We Ask America is coming out with more polls, trying to document how the electorate may have shifted in recent weeks leading up to Election Day.


If those polls are at all reliable (the only real poll that matters is Election Day proper), it would seem that Illinois is coming back to its roots.


AFTER HAVING SPENT a summer engaged in a fling with Republican gubernatorial hopeful Bruce Rauner, it would seem that we're returning to Mr. Democrat instead. The trend across several races seems to be that Democratic candidates for state and federal offices in Illinois are taking leads, or getting dangerously close to the GOPers who were counting on many Dem voters breaking away from our usual leanings.
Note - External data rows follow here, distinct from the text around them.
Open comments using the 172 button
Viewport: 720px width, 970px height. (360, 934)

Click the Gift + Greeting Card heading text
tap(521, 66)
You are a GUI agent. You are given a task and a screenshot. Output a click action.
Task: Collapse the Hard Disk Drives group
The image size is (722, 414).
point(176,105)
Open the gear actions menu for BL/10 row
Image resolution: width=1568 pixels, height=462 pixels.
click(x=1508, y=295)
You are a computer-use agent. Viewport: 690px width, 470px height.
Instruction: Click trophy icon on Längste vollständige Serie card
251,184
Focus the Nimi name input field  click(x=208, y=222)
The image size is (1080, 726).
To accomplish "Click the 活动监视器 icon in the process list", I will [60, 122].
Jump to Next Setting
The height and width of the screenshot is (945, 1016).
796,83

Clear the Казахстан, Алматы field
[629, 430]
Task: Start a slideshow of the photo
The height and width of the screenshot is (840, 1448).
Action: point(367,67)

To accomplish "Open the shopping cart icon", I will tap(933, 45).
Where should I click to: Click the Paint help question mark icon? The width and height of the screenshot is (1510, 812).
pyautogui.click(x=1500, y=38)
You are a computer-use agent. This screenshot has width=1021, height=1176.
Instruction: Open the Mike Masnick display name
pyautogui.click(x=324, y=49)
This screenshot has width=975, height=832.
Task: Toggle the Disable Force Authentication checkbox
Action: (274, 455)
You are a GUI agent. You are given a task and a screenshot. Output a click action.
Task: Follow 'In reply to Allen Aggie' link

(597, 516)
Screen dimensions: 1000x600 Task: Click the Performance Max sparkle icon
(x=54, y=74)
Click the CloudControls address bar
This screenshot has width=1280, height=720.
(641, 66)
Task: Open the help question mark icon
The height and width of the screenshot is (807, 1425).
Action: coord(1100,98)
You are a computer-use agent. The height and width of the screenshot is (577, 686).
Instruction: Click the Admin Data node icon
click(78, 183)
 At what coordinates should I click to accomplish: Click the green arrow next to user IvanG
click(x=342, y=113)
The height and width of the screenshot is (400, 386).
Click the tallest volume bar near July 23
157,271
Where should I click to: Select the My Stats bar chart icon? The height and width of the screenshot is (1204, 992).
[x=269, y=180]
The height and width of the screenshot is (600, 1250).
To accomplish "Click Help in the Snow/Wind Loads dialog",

Perhaps they think the electorate is the equivalent of a hussy engaging in an affair. But all affairs come to an end, and it seems that Mr. Democrat will be forgiving of his electorate spouse for flirting, so to speak, with the enemy.


That We Ask America poll for the governor's election shows Pat Quinn with a 4-percentage point lead over Rauner -- which is about as big a lead as anyone has had Quinn with (unless you believed that 11-point lead the Chicago Tribune poll gave Quinn a few weeks ago).


Their poll for the U.S. Senate race showed Richard Durbin with a 13-point lead over Republican James Oberweis -- even though the ice cream millionaire seems content to live off the memory of that one poll over a month ago that had him lingering only 6 points behind Durbin.


THERE ALSO WAS the poll for Illinois treasurer, which shows Republican Tom Cross only 1 percent ahead of Democrat Michael Frehrichs -- a state legislator from Champaign and one of the few Dems from outside of Chicago metro to get any attention this election cycle.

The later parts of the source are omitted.